## [Task statement]
Continue the review of the fantasy novel Reserved for the Cat from where it stops.

“Oh it’s gonna be the way you always thought it would be
But it’s gonna be no illusion
Oh it’s gonna be the way you always dreamt about it
But it’s gonna be really happening to ya…
With no words, with no song,
I’m gonna dance the dream
And make the dream come true!”
The tale of a young French ballet dancer, raised in poverty, whose life is forever changed by the intervention of a mysterious benefactor.
Said benefactor is, of course, a cat.
How many humans have been favored by such benefactors without realizing to whom they owe their sudden twists of fate? Too many, friends. Too many.
This novel is actually the sixth entry in a lengthy series of standalone novels by Mercedes Lackey. Or maybe it’s the fifth? In any event, each volume has the author reinterpreting classic fairy tales in a modern, urban-fantasy setting. Reserved for the Cat opens in Europe in 1910 and, while the author and the publisher openly declare that it is a loose adaptation of “Puss-In-Boots”, there are also shades of “The Red Shoes” in here. A young ballerina who uses inadvisable magical means to get ahead finds those magical means taking over her life and leading her down dread paths? Hrrm!

## [Dataset entries]
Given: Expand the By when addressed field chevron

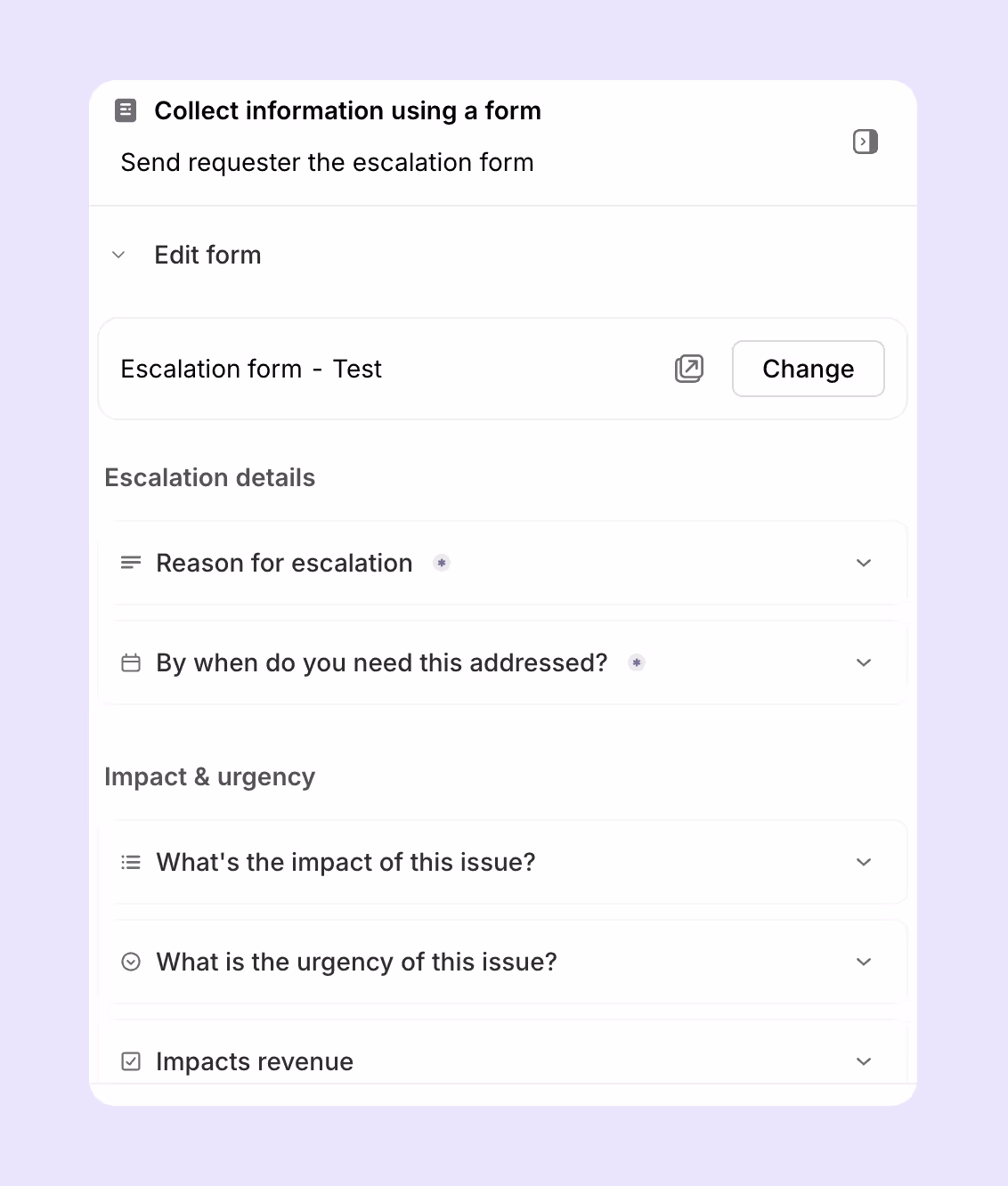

---

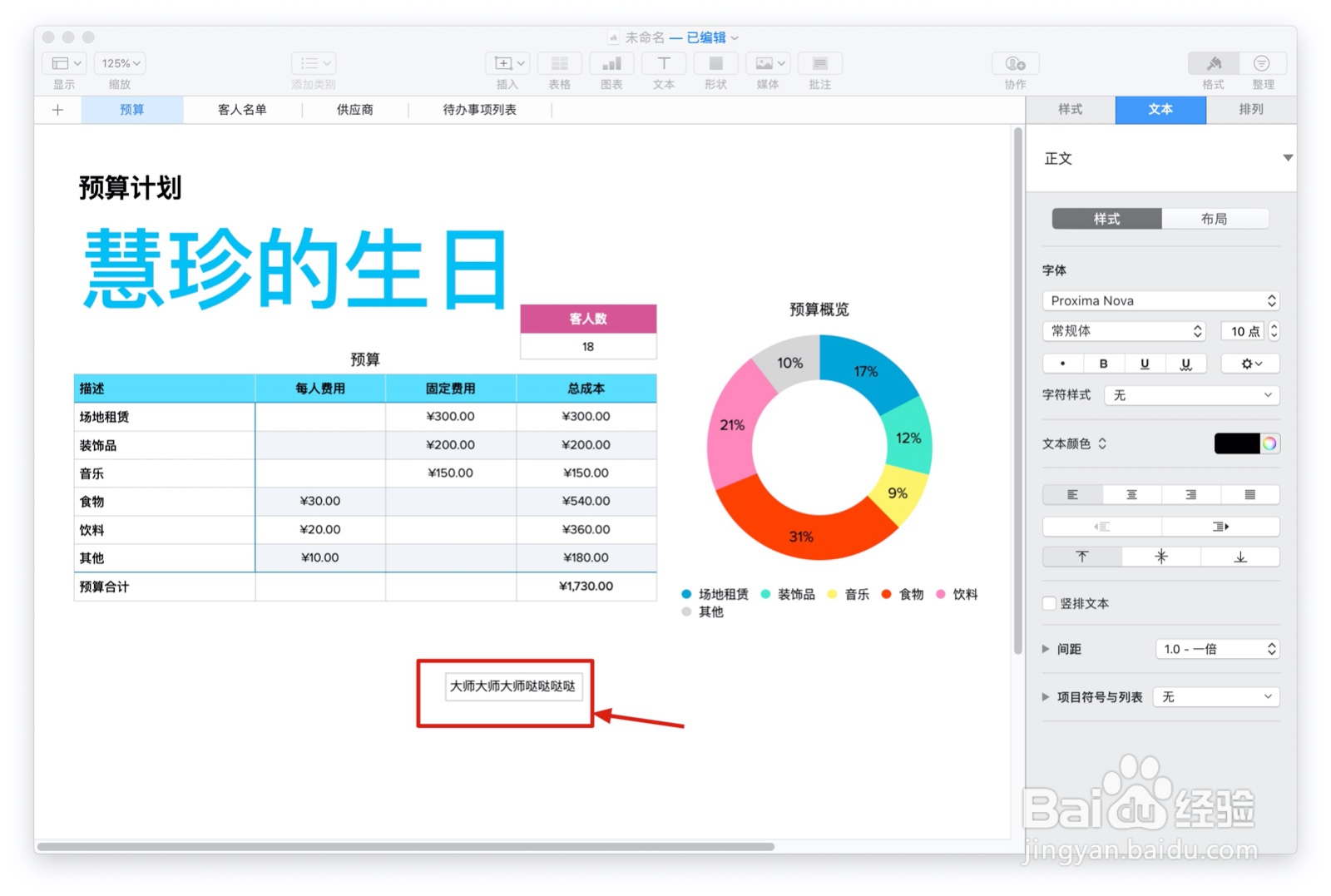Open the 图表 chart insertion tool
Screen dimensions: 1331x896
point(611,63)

## [Result below]
The narrative itself, as well as several of the characters, make compelling arguments for the later feminist revolution which demanded equal opportunities for women – as the young dancer furiously defends her identity theft on the grounds that poor women in those days had fewer options than did men. When she is turned out from the ballet company with which she begins the story, the poverty-stricken heroine’s only options are ultimately marriage and prostitution – a fate from which she is saved only by the cat’s intervention, and the sickening possibility of which looms large in her mind ever after. The author does not leave this argument without some moral ambiguity, however, as it should be noted that the victim of her crime is another female performer whose reputation and livelihood she could very well have destroyed. And the fate of the cat is bound up with a particular female magician whose wickedness and madness were dismissed by male magicians on the grounds that, as a woman, she couldn’t possibly be as bad as all that.
Now, it is worth noting that the cat is not, in truth, a cat. Without giving too much away, he is an elemental being feigning felinity to pass unnoticed among the press of humankind. But one can hardly blame him for choosing to impersonate a feline; if you had the choice, human readers, I have no doubt that you would make the same choice. Really, the most surprising feature is that he is an elemental being of Earth rather than the arguably more appropriate Air or Fire. He’s a rather no-nonsense creature, for all his cunning and well-intentioned deceit, which I suppose is in keeping with the character of certain breeds – and he does choose to imitate a Tabby, a very practically-minded variety indeed.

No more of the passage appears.